Amazon Ads como prova de conceito
A DSP da Amazon, impulsionada em parte por talentos da Meta, tornou-se referência do setor: simples e focada em resultados mensuráveis. Nem sempre foi assim - a plataforma já foi criticada pela interface complicada e por tecnologias internas incompatíveis. A correção veio de fora, com contratações como a de Kelly MacLean, ex-VP da Meta que lidera produto e engenharia da DSP. “Complexidade sempre foi um recurso, não um defeito, e isso precisa ser completamente revertido”, disse ela, que pretende simplificar a plataforma mesmo ao adicionar recursos.
TikTok segue caminho próprio
A TikTok também recrutou ex-Meta: David Kaufman, hoje VP de gerenciamento de produto, passou três anos e meio lá, e Blake Chandlee, ex-presidente de soluções globais de negócios, passou doze anos antes de chegar, em 2019. Uma contagem no LinkedIn estima cerca de 700 ex-funcionários da Meta na empresa - o suficiente para influenciar a direção, mas em proporção menor que na OpenAI. A ambição, segundo Kaufman, não é copiar a Meta, e sim reunir numa experiência única todas as fatias da publicidade digital: anúncios in-feed, busca, vídeo, publicidade de criadores e loja integrada.
CTV disputa o mercado médio
A Roku colocou Patrick Harris, com quase doze anos na Meta, como SVP de publicidade e parcerias neste ano. A TV conectada sempre teve dificuldade em atrair anunciantes de médio porte, intimidados por custos de produção elevados e processos de compra complexos. Segundo Sarah Caputo, da consultoria Fraction Method, as plataformas de CTV disputam verbas de menor orçamento, e ex-funcionários da Meta são encaixe natural para essa expansão. Grandes programadoras já lançam plataformas de autoatendimento no modelo da Meta, às vezes construídas por ex-funcionários.
Fábrica de talentos, com riscos
DoubleClick, Razorfish, Yahoo e AppNexus já incubaram líderes do setor, e turbulência interna costuma soltar talentos.
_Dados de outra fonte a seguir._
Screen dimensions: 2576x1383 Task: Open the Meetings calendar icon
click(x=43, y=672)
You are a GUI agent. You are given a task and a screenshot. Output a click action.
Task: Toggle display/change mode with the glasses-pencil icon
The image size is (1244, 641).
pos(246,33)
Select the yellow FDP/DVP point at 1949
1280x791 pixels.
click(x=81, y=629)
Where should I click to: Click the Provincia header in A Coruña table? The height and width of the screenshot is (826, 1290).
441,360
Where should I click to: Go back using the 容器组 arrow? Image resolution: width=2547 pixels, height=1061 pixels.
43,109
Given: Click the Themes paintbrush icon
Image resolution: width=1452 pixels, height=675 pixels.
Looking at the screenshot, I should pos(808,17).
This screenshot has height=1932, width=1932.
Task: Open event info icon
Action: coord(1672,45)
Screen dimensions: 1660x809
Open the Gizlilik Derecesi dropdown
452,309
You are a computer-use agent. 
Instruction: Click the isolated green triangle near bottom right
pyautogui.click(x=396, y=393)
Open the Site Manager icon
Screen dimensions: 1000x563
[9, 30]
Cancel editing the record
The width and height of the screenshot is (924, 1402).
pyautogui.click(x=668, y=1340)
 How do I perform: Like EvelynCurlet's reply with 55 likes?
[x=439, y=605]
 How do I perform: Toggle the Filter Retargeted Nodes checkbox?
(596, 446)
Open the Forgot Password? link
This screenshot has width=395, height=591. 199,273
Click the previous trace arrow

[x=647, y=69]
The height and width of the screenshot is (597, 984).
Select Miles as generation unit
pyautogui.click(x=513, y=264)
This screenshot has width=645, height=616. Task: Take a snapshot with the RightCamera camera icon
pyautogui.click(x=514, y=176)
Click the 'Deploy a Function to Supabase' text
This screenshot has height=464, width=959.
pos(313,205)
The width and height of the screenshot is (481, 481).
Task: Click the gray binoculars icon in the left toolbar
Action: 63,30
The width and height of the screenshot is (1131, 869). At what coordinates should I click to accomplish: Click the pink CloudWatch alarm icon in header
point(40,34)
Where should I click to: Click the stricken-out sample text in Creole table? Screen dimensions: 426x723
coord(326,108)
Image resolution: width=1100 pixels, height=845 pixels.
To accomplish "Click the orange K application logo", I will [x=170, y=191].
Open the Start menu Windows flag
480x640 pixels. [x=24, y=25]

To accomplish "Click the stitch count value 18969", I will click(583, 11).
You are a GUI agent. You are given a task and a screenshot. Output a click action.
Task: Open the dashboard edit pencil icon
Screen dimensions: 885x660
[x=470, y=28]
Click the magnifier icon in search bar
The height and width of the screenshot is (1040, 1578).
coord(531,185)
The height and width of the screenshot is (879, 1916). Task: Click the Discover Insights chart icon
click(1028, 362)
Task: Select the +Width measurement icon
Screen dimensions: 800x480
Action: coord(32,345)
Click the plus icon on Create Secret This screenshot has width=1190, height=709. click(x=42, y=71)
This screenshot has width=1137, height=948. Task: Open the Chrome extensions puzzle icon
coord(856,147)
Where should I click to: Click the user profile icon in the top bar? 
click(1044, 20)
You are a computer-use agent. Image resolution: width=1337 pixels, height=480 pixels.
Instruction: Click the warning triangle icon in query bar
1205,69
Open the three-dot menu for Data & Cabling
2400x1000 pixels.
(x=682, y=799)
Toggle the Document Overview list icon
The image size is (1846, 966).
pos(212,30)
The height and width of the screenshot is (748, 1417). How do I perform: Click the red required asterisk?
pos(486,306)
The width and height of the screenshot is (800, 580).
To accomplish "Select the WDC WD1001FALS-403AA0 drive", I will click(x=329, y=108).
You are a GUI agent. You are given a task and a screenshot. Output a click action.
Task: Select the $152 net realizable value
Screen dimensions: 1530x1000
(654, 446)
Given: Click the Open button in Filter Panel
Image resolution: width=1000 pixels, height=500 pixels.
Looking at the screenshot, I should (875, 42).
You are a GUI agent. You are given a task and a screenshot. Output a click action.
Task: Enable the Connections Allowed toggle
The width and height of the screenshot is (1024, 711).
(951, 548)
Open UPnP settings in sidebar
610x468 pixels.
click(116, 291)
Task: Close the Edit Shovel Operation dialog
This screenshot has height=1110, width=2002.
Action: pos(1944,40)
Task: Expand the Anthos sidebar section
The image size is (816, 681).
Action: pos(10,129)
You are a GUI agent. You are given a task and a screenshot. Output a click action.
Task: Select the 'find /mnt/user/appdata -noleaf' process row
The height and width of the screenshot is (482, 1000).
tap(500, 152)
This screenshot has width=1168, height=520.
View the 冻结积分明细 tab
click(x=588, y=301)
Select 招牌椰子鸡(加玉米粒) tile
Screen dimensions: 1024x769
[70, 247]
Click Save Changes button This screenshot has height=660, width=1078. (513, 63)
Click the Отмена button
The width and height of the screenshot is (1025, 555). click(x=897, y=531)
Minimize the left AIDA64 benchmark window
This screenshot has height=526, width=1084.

Na Meta, reorganizações repetidas e estruturas achatadas - gerentes comandando equipes de cinquenta - pesaram no moral, diz Caputo: a empresa criou, sem querer, um enorme banco de profissionais que sabem construir e vender produtos publicitários mensuráveis e de autoatendimento, mas preferem sair a esperar a próxima reestruturação. “O Google retém muito melhor seus funcionários”, resumiu o CMO da MiQ, Jordan Bitterman. Sair, porém, pode ser uma aposta: o manual funciona melhor quando a plataforma cresce de forma exponencial - lição de quem migrou para a Pinterest, onde o crescimento de usuários nunca chegou perto do do Facebook e alguns voltaram. A meta da OpenAI de gerar US$ 100 bilhões em receita de anúncios pode, segundo a eMarketer, ser perdida em 90%. A dominância da Meta não era garantida: seu time de anúncios atravessou a transição do desktop para o celular, a integração publicitária do Instagram e boicotes e crises, mantendo a receita em alta de dois dígitos a cada trimestre. Restam duas perguntas: a Meta manterá sua dominância, e algum ex-funcionário construirá o negócio publicitário que um dia ofuscará a plataforma que escreveu o manual?